Give David Sills half a chance and he’ll liven up any ruling — even one about organic compounds in paint and coatings. And have fun while doing it.
Who else but Sills, presiding justice of the Fourth District Court of Appeal’s Santa Ana branch, could issue a ruling — like he did today — referring to a Samuel Beckett play, Star Trek’s Capt. Picard and the Pharaoh’s dealings with the ancient Israelites?
Or write footnotes more entertaining than the ruling itself?
Legal hilarity — or at least wry digs at attorneys, after the jump.
Take this passage from a footnote in today’s opinion in National Paint & Coatings Association Inc. v. South Coast Air Quality Management District, G040122, excoriating the appellant’s attorneys for their heavy use of acronyms.
“Consider, for example, this sentence, committed on page 32 of the appellant’s opening brief: ‘In June 22, 2000, CARB adopted an SCM for AIM coatings.’ Huh?”
Sills, known for his exceptional writing skills, scolded the lawyers for “descending into an alphabet soup of jargon-based acronyms” even after a judge had managed to avoid them while writing an earlier opinion in the same case.
“Judging by the briefing in the case before us now,” Sills wrote, “nobody got the hint.

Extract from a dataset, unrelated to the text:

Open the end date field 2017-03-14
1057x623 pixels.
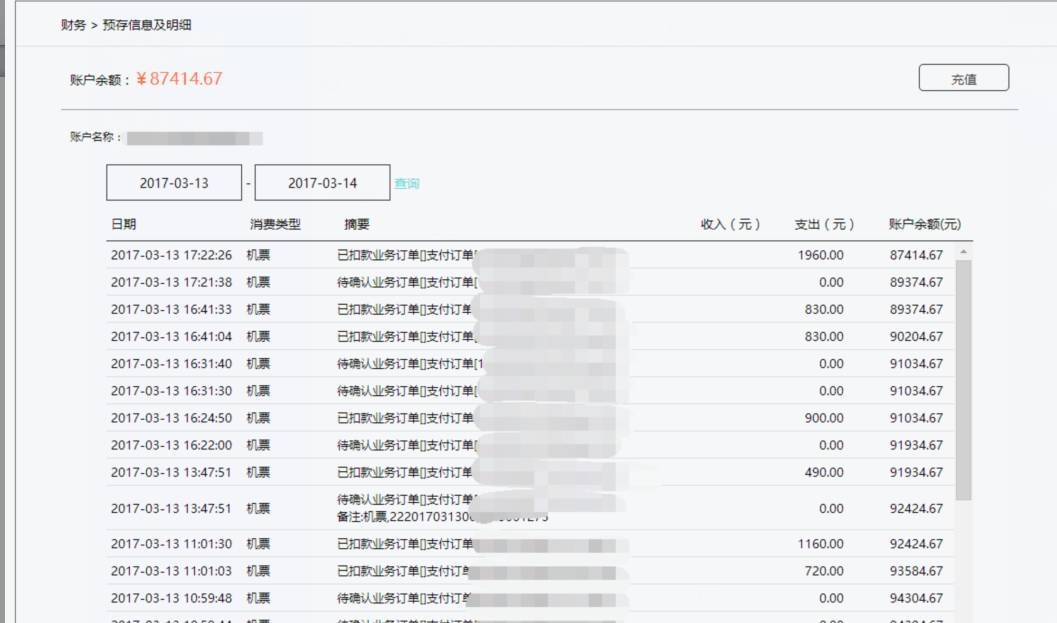(x=322, y=184)
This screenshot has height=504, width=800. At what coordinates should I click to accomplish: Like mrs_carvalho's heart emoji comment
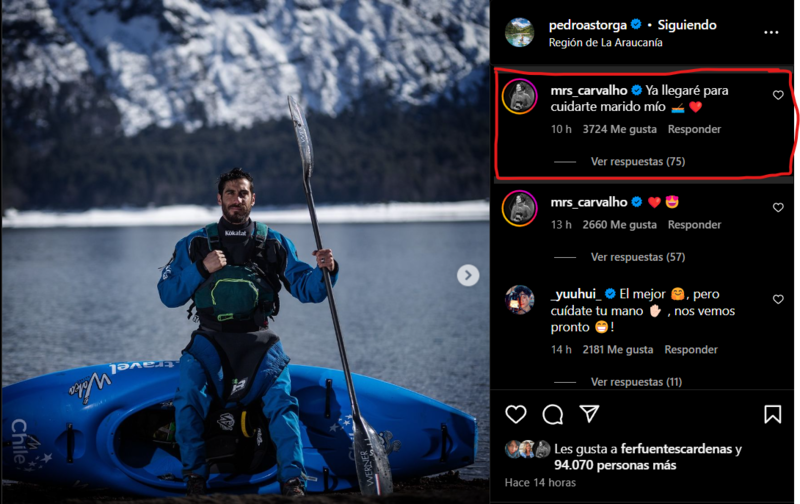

Unfortunately, there are no rehab clinics for acronym addicts.”
He also noted — in a footnote, of course — that the defendant had to be exaggerating by arguing that the trial court judge “carefully reviewed” the record.
“The administrative record is over 65 binders of material,” Sills wrote, “and we doubt that any one human being, not otherwise familiar with the record as it was compiled in real time, could ‘carefully’ review it at all.
“That said,” he added, “this trial judge most certainly reviewed the important parts: We found his tabs on various portions of it, which apparently were not removed as the boxes of binders made their trip over to this court.”
And true to his promise on page 2, Sills didn’t use any acronyms on pages 3 through 30 as part of his court’s “small protest against the further uglification of the English language.”
Way to go FDCA! Or, as Sills would prefer, Fourth District Court of Appeal!